One of the places that I didn't really experience much as a child was Tredegar House in Newport, probably due to a mixture of cost, subject matter (my mum doesn't like history as she doesn't like to dwell in the past) and distance. I do remember going there once when I was about eight years old, and have a photo to prove it, but haven't been since. And that was a long time ago.
Having a media pass to the National Trust for the year, and being a NT blogger, means that we are now visiting places that we wouldn't have thought of going to before; Tredegar House is one of those. It was taken over by the National Trust last year and since then there have been changes to make it more interactive and interesting to children, something I've noticed in every National Trust property we've been too.
And so we decided to visit Tredegar House last Saturday when they were running a special event to promote the 50 Things campaign. The irony is that we spent so long playing on the lawn with the old fashioned games, having a picnic and exploring the house, that we didn't have much time to try and tick off some of our 50 Things. It's just as well we're making good progress anyway.

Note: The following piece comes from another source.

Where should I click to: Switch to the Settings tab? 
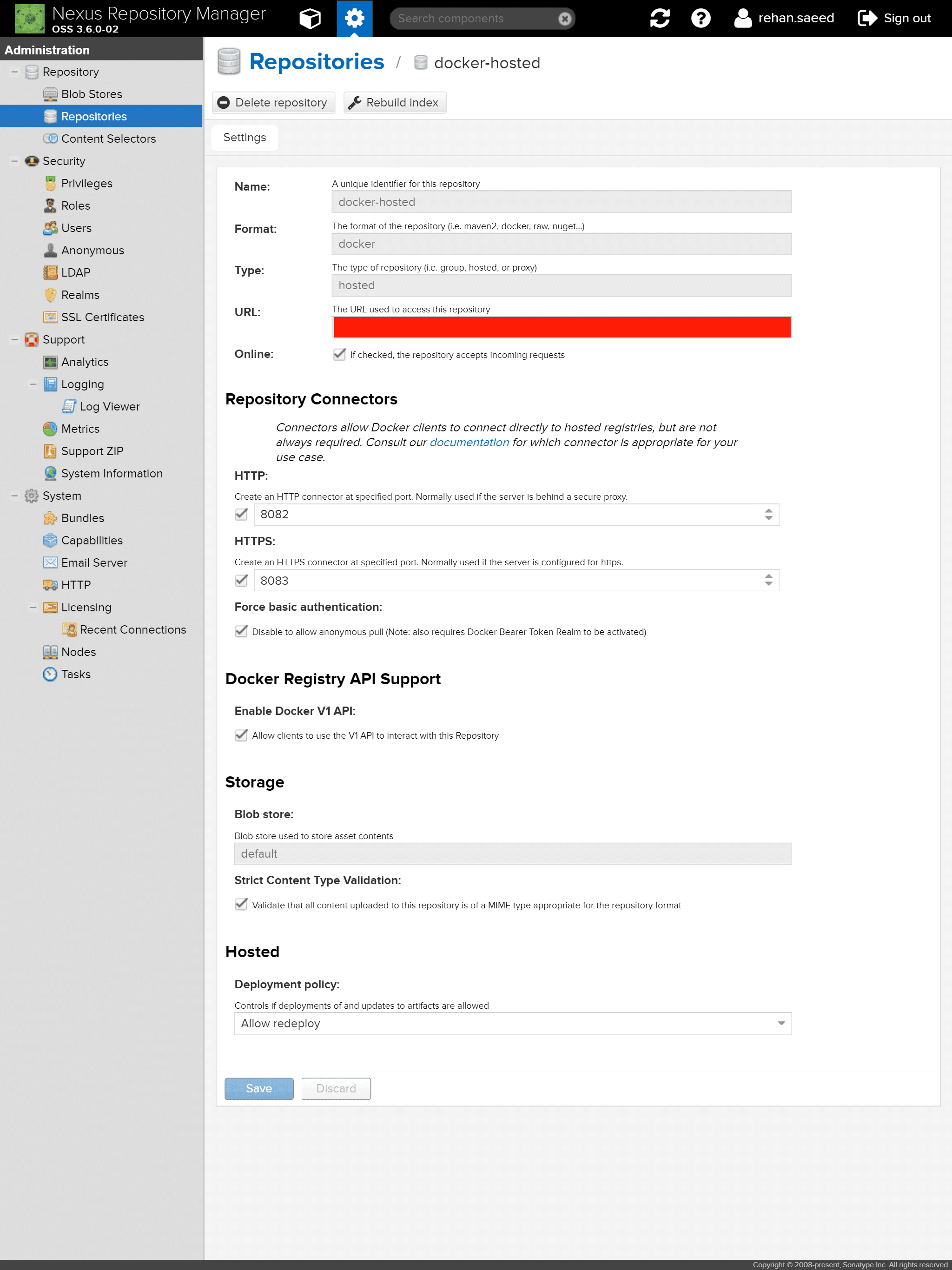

Spring had definitely sprung; the brilliant sunlight was glistening through the freshly budding leaves, casting dappled shadows on the lush lawn and providing a veritable paradise to play on. From the huge conifer, spreading its arms over the lawn protectively, hung tyre-horses swinging back and fore with the giggles of The Boy and other delighted children. The huge open space provded him with the ideal opportunity to fly his kite with just enough breeze to lift it.
And after we'd enjoyed our picnic lunch and explored the partly restored manor house, we managed to find a cracking tree to explore inside. The only problem was… how to get up to it? Well, that's what daddies are for, isn't it?